No, that was pretty much my understanding of it.

santiago: The only problem with that argument is that it doesn't explain why bankers would want dollars instead of debt assets in the first place.

This is probably a totally naïve and perhaps even non-sensical question, but say somehow it were possible to repay those debts in a pre-agreed range of currencies other than dollars, say euros, yen, swiss francs, and pounds, for example.  So, for example, if a borrower owed $100 million, and the easiest currency they could get their hands on was swiss francs, then the creditor (in this hypothetical world) would have to accept those francs as payment for the debts.

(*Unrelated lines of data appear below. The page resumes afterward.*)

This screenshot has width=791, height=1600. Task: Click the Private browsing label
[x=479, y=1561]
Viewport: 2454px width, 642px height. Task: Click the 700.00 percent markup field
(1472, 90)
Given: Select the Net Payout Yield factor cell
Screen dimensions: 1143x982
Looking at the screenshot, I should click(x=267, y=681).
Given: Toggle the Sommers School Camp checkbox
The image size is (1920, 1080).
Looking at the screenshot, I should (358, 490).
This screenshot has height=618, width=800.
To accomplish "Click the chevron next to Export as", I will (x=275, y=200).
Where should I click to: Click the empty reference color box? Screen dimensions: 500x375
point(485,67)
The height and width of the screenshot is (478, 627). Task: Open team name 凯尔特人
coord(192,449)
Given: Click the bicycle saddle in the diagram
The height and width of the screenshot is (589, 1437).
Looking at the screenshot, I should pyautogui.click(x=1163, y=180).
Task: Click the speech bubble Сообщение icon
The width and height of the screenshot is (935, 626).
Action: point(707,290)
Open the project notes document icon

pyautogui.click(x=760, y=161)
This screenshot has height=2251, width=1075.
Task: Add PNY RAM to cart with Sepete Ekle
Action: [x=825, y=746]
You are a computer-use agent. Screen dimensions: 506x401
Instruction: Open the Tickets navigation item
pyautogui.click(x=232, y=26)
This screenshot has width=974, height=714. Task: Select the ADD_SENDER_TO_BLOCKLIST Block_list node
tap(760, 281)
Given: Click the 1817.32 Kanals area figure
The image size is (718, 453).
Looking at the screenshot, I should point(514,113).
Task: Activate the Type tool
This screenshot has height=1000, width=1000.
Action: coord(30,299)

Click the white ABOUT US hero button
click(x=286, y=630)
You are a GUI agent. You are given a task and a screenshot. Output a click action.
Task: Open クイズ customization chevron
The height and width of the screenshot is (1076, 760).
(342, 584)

In this scenario (if it makes any sense at all), there would not have been such a huge worldwide demand for dollars to repay debts, right?  There would have been demand for a range of currencies, but not exclusively dollars (because even dollar-based debts could be repaid in those other currencies).  And so, even though people would be scurrying for city walls, it wouldn't be just one city's walls, but five or six cities' walls.  And more than likely, I surmise, we would not have seen the disproportionate rise in the value of the dollar.

This hypothetical (if it follows) would not rebut your point that political pwer represented in currency trumps the social power of the borrower, as you put it, in times of crisis.  But it would rebut the claim that the city walls of the U.S. dollar are (considered) stronger than those of other currencies.

Does that make any sense?

The West won the world not by the superiority of its ideas or values or religion, but rather by its superiority in applying organized violence.